Doch trifft das heute tatsächlich so noch zu? Mit der heutigen Technik leuchten wir jeden Winkel der Welt aus, dank ihr und der Dichte an Medien bekommen wir aus dem entferntesten Winkel der Welt die Geschehnisse fast schon in Real-Time. Ein schreckliches Busunglück in China, ein Amok-Lauf in Südamerika – wir sind bei den Berichten ganz vorn dabei, ob es uns nun betrifft oder nicht. Und warum dann nicht auch einmal ein Sack Reis? Die nachfolgende Glosse soll aufzeigen, was hieraus entstehen könnte. Parallelen zu etwaigen historischen Ereignissen sind dabei natürlich rein zufällig 😉
Normalerweise wäre der umgefallene Sack Reis in der entlegenen Provinz in China nicht einmal eine Randnotiz wert gewesen.
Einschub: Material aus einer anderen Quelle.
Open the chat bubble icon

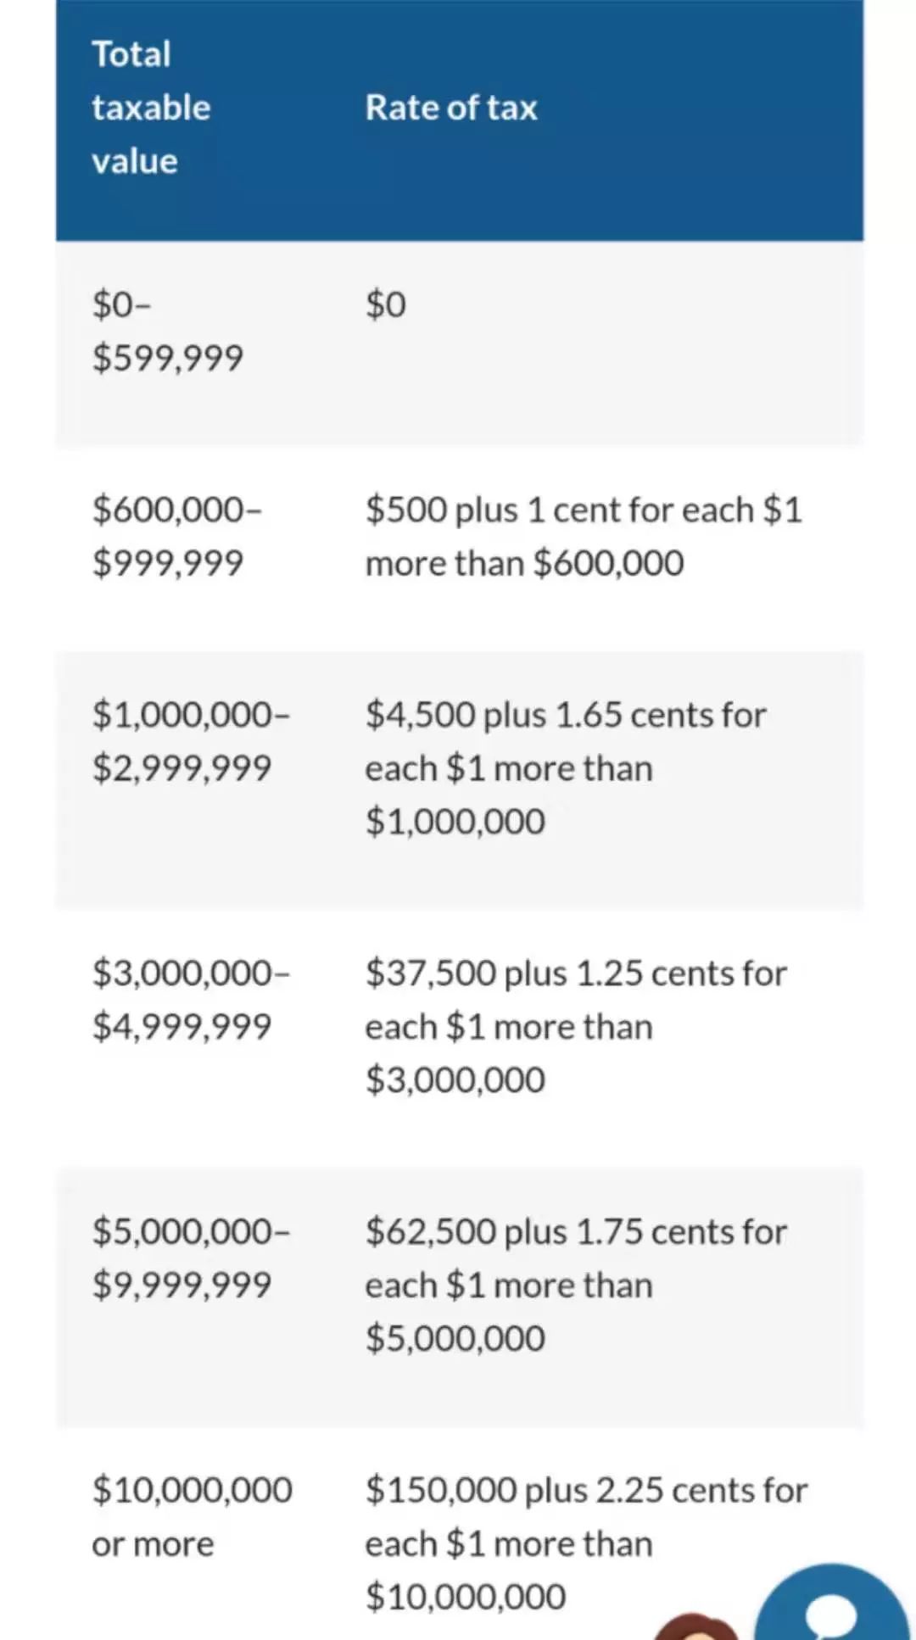tap(831, 1607)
Doch es herrschte gerade mal wieder „Saure-Gurken-Zeit“ und der neue Internet-Newsanbieter suchte noch eine Gelegenheit, sich zu profilieren. Natürlich musste man die Nachrichten so etwas dramatischer machen. Und so kam es, dass der Sack natürlich nicht verschlossen war und eine Tasse Reis dabei verschüttet worden war. Die Schlagzeile las sich so schon deutlich interessanter: „Umgefallener Sack Reis zerstört Nahrung für 10 Hungernde in Entwicklungsländern“. Hätte der Newsdienst gewusst, was er damit anstößt….
Tatsächlich wurde ein Aktivist auf diese Meldung aufmerksam, und hatten die anderen Medien diese Nachricht bislang ignoriert, so begann aus dem kleinen Lüftchen eine Sturmfront heraufzuziehen. „10 Hungernde“ klang jetzt nicht so dramatisch… aber schließlich sind es Menschen, die starben, nur weil in China jemand nicht aufgepasst hatte. Der Sack war klein und die offenbar verschüttete Menge waren 5% des Inhalts. Also war die nächste Meldung: „5% der Nahrungsempfänger sterben, nur weil Reis nicht fachgerecht gelagert wird.“ Das klang nun schon deutlich dramatischer und niemand konnte diese Meldung mehr ignorieren. Natürlich hätte man die Zahlen schnell relativieren und richtig stellen können – doch wer würde den politischen Selbstmord riskieren? Jedes Leben zählt und wenn auch nur ein Mensch gestorben wäre, das kann man doch nicht in Kauf nehmen? Dass der Reissack gar nicht für Afrika vorgemerkt war, ist natürlich vollständig untergegangen.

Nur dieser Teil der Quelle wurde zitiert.